(Saved data entries)

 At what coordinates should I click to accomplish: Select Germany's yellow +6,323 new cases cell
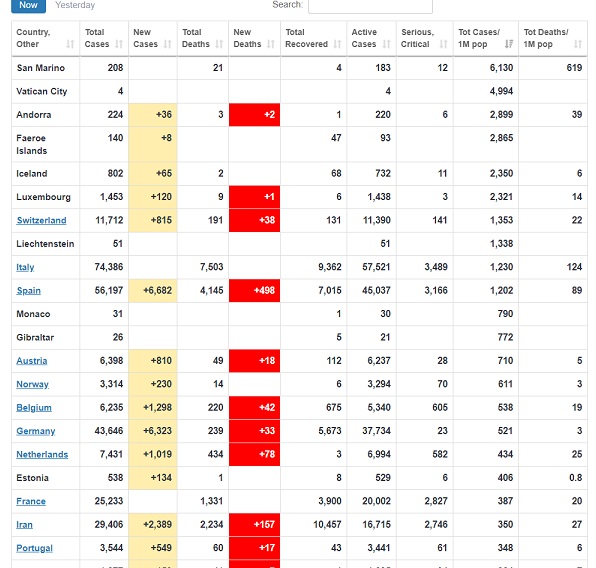153,431

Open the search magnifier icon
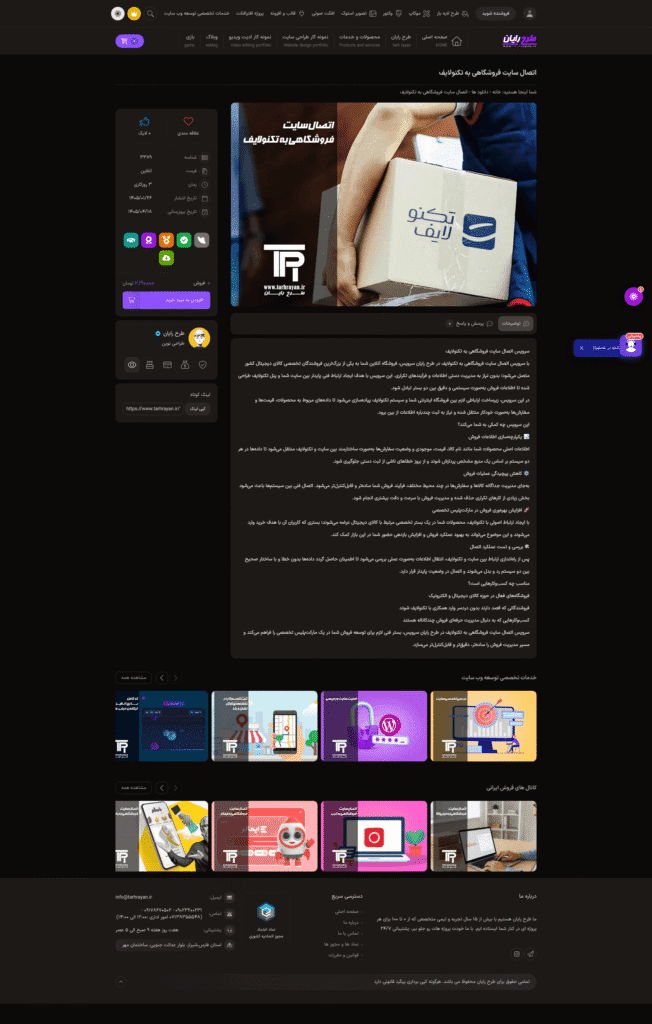click(x=150, y=14)
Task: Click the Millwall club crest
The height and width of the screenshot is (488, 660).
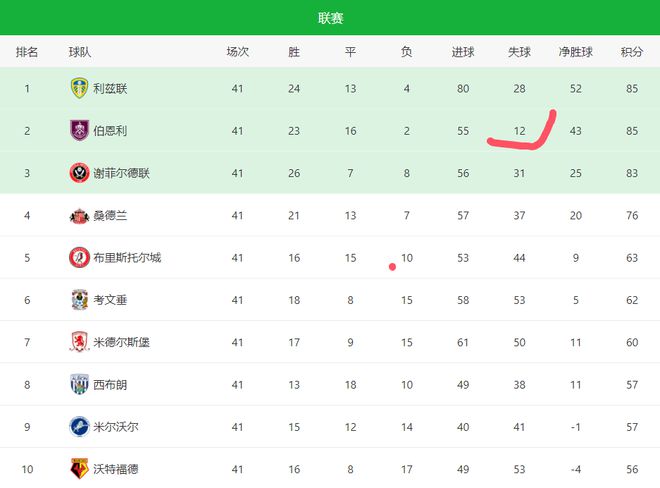Action: [79, 427]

→ ACTION ITEM
Final task for the records above: print exactly the lines from the one that contains "Open the search magnifier icon" through the last line, both ends included, pictures excluded.

→ RESPONSE
Open the search magnifier icon
click(x=150, y=14)
Task: Click the Millwall club crest
The height and width of the screenshot is (488, 660).
Action: [79, 427]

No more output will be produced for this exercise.